Was The Boston Tea Party Violent?
No, the Boston tea party was not a violent incident; at least not from my side, as an American.
Because, nobody lost life during that incident, nor the patriots had any intention to kill someone.
They just went to the Boston Harbor and dumped 342 chests of tea into the Atlantic Ocean.
American patriots’ action was all about showing their disagreement towards the Tea Act of 1773, but not to involve in armed conflict.
However, it led the British East India Company into heavy economic losses; but I think defining it violently is unfair.
Although from the British side, this was a violent act, after all, it made them economic losses.

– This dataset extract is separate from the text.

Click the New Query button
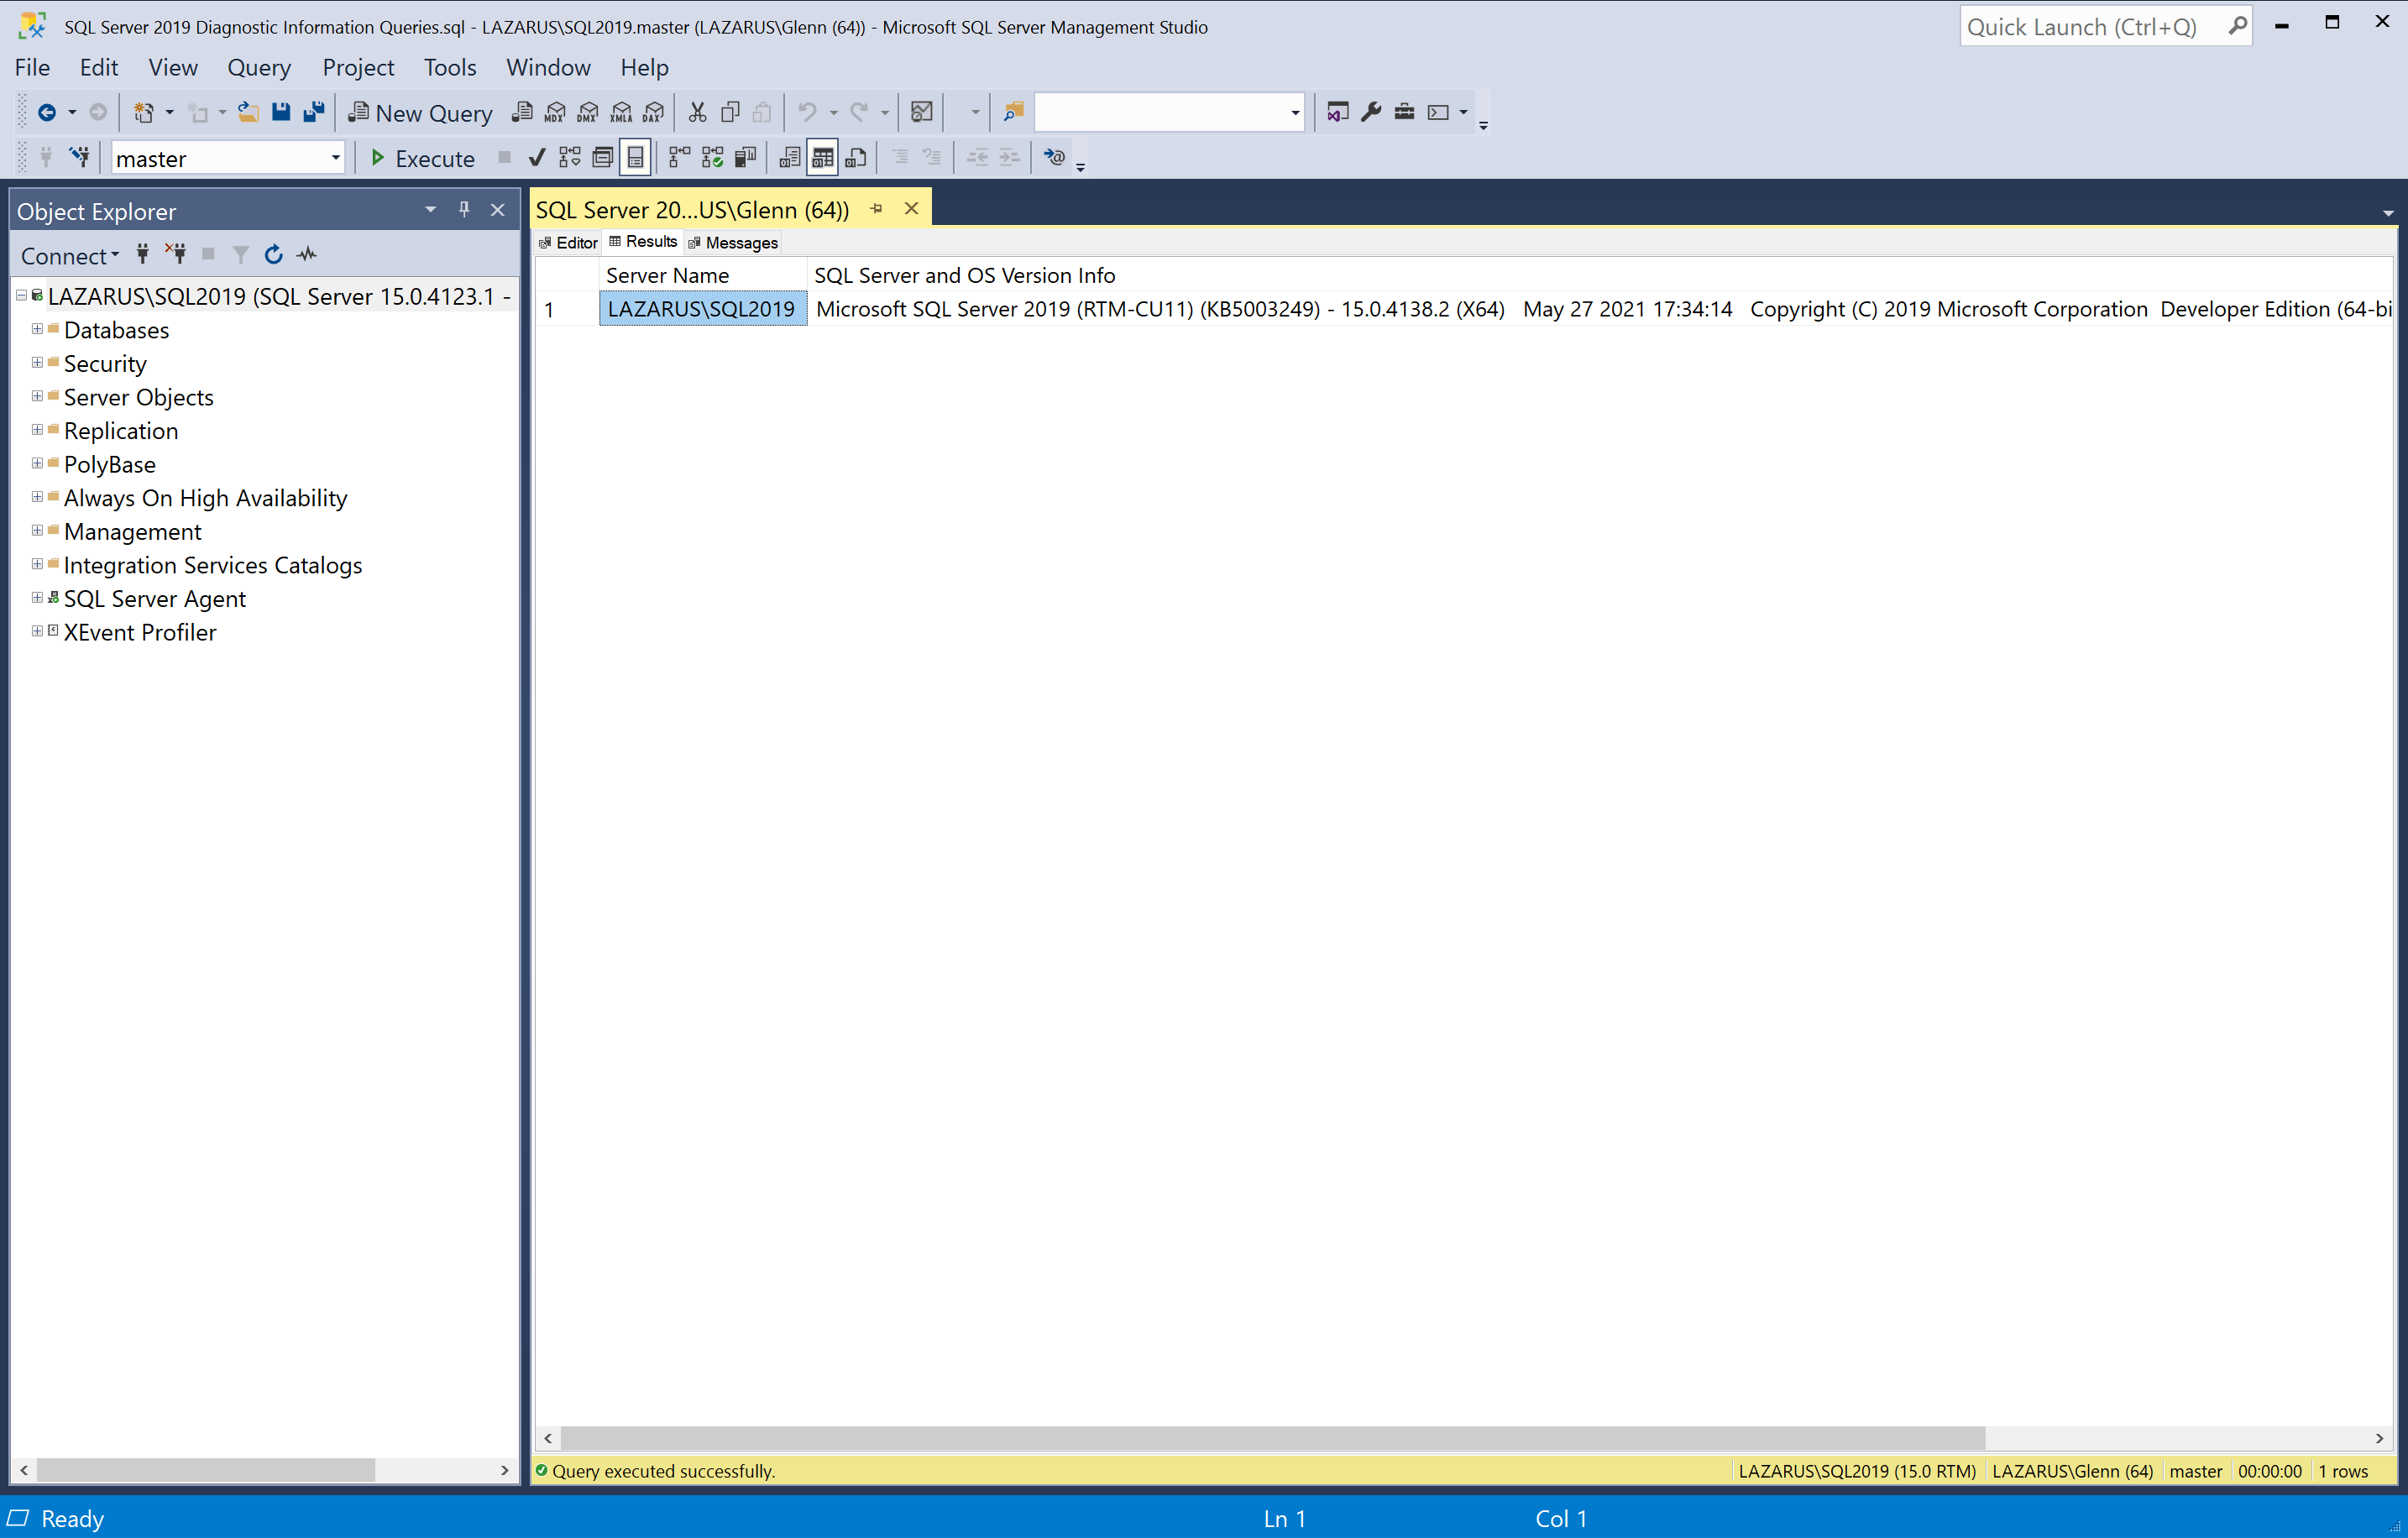This screenshot has width=2408, height=1538. [420, 113]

But for Americans, the Boston tea party was the beginning of their revolutionary war.
And hence today, we still remember it as our glorious history.
Was There Any Reason That It Didn’t Become Violent?
Yes, of course, there was a major reason why it didn’t take a violent form.
Actually, when the incident was about to take place, there were no British soldiers present at the Boston Harbor.
Either way, the city of Boston was not under martial law since the 1770’s massacre incident because due to the pressure of colonists, the English authority had to withdraw their soldiers to Castle Island.
Taking the advantage of this absence of British red coats, patriots easily succeeded in fulfilling the incident.
Probably, if there had been soldiers there, this incident could have proceeded towards violence.
Who knows, chances were people could even be lost lives.
But luckily, nothing happened like this.
How Did The British React To The Boston Tea Party?
For the British government, it was like a major challenge to their authority over the 13 colonies and hence, of course, they considered it as a riot.
To take revenge for the incident, from the beginning of the next year 1774, the parliament of Great Britain started passing five punitive laws for the colonies.
Those acts and their intentions were like this:
1. The Boston Port Act: The act closed all the trades that happened through the Boston Harbor.
It demanded colonists to pay all the compensations for the loss during the tea party.
2. Massachusetts Government Act: The act intended to arrogate the Massachusetts Charter of 1691.
It entirely changed the governance system of the province.
Through this law, the royally appointed governor became more and more powerful.
3. Administration of Justice Act: This act encouraged royally appointed officials to commit crimes in the colonies and run away to any other part of the British Empire.
Patriots such as George Washington called it the ‘Murdering Act’ or ‘Murder Act’.
4. Quebec Act: This act intended to increase Canada’s land area towards the 13 colonies.
Also, it tried to increase religious distances between Christian Catholics and Protestants.
5. Quartering Act: This was the second version of 1765’s Quartering Act.
Its main purpose was to provide English Soldiers’ shelter at colonists’ private homes during the time of war and peace.